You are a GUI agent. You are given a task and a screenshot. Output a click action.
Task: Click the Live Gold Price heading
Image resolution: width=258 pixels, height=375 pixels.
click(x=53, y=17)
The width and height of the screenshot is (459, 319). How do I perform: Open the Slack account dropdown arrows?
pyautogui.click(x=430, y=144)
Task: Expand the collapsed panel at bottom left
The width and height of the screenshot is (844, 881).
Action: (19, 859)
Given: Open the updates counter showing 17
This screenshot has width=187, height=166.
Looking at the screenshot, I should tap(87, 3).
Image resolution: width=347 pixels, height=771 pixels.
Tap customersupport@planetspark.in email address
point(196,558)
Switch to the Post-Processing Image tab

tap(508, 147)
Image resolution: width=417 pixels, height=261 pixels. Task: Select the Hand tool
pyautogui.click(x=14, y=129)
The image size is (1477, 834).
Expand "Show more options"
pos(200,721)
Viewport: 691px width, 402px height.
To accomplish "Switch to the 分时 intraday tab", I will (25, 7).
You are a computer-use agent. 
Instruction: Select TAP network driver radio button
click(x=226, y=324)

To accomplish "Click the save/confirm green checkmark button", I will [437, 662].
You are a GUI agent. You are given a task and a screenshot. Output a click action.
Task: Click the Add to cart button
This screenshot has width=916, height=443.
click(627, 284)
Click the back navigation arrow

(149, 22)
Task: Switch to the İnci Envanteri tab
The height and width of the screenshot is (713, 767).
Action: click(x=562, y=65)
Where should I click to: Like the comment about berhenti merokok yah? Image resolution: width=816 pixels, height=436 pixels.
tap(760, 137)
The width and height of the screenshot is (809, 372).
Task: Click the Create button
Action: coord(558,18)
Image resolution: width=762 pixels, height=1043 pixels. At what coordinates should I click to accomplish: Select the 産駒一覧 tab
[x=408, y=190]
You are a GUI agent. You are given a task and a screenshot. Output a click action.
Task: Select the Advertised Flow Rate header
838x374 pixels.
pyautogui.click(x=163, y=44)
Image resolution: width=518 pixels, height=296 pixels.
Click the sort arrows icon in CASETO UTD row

####

◆ WHAT YOU NEED TO DO
Each record must be printed again, word for word, with nothing dropped.

◆ SOLUTION
You are a GUI agent. You are given a task and a screenshot. Output a click action.
Task: Click the Live Gold Price heading
Image resolution: width=258 pixels, height=375 pixels.
click(x=53, y=17)
The width and height of the screenshot is (459, 319). How do I perform: Open the Slack account dropdown arrows?
pyautogui.click(x=430, y=144)
Task: Expand the collapsed panel at bottom left
The width and height of the screenshot is (844, 881).
Action: (19, 859)
Given: Open the updates counter showing 17
This screenshot has width=187, height=166.
Looking at the screenshot, I should tap(87, 3).
Image resolution: width=347 pixels, height=771 pixels.
Tap customersupport@planetspark.in email address
point(196,558)
Switch to the Post-Processing Image tab

tap(508, 147)
Image resolution: width=417 pixels, height=261 pixels. Task: Select the Hand tool
pyautogui.click(x=14, y=129)
The image size is (1477, 834).
Expand "Show more options"
pos(200,721)
Viewport: 691px width, 402px height.
To accomplish "Switch to the 分时 intraday tab", I will (25, 7).
You are a computer-use agent. 
Instruction: Select TAP network driver radio button
click(x=226, y=324)

To accomplish "Click the save/confirm green checkmark button", I will [437, 662].
You are a GUI agent. You are given a task and a screenshot. Output a click action.
Task: Click the Add to cart button
This screenshot has width=916, height=443.
click(627, 284)
Click the back navigation arrow

(149, 22)
Task: Switch to the İnci Envanteri tab
The height and width of the screenshot is (713, 767).
Action: click(x=562, y=65)
Where should I click to: Like the comment about berhenti merokok yah? Image resolution: width=816 pixels, height=436 pixels.
tap(760, 137)
The width and height of the screenshot is (809, 372).
Task: Click the Create button
Action: coord(558,18)
Image resolution: width=762 pixels, height=1043 pixels. At what coordinates should I click to accomplish: Select the 産駒一覧 tab
[x=408, y=190]
You are a GUI agent. You are given a task and a screenshot. Output a click action.
Task: Select the Advertised Flow Rate header
838x374 pixels.
pyautogui.click(x=163, y=44)
Image resolution: width=518 pixels, height=296 pixels.
Click the sort arrows icon in CASETO UTD row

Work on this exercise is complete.